+++ GIVEN INFORMATION +++
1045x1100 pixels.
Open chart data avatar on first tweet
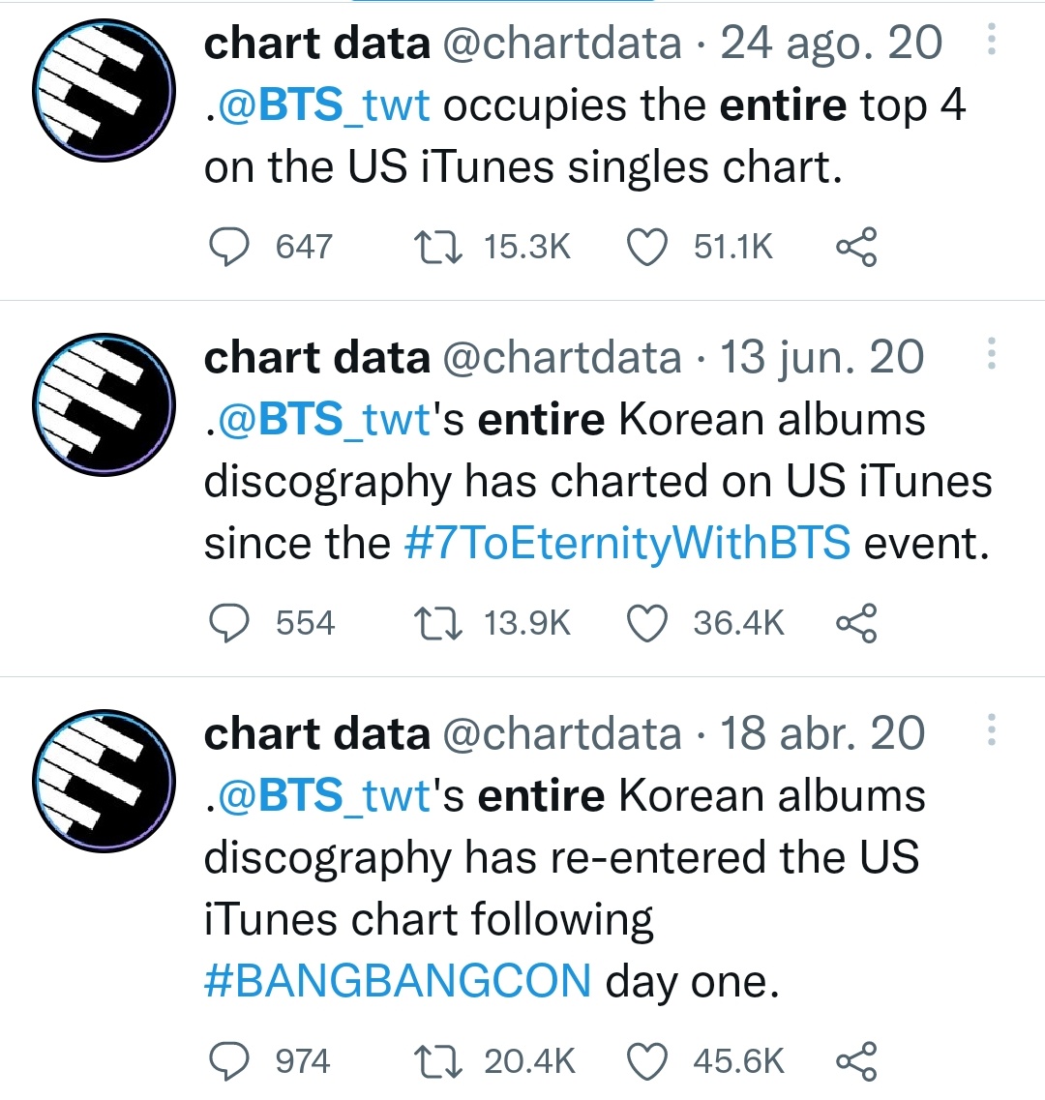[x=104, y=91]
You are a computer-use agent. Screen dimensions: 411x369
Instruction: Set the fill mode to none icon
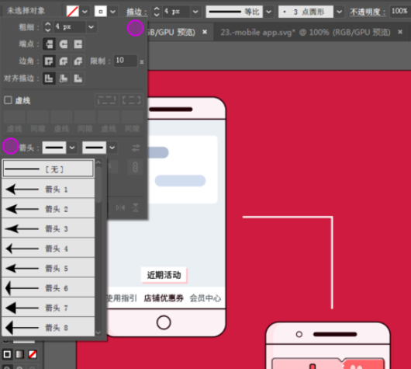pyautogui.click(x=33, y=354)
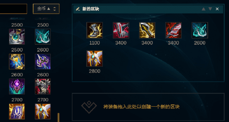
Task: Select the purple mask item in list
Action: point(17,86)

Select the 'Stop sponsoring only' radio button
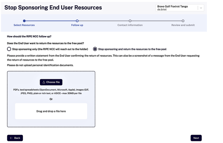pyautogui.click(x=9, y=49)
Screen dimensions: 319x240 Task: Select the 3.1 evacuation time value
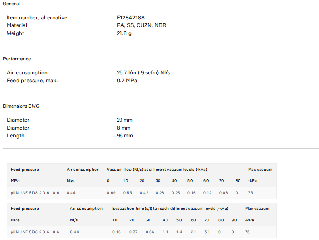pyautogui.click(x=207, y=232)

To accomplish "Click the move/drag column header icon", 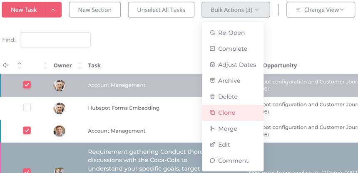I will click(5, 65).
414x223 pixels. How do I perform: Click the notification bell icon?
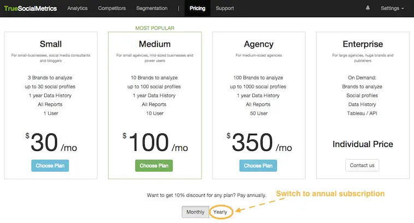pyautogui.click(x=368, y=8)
+++
▶ [TASK PROMPT]
The required output is the lines from the one containing "414x223 pixels. How" through the end of the records above, reproduced exactly, with no pictures.

▶ [RESULT FOR THIS TASK]
414x223 pixels. How do I perform: Click the notification bell icon?
pyautogui.click(x=368, y=8)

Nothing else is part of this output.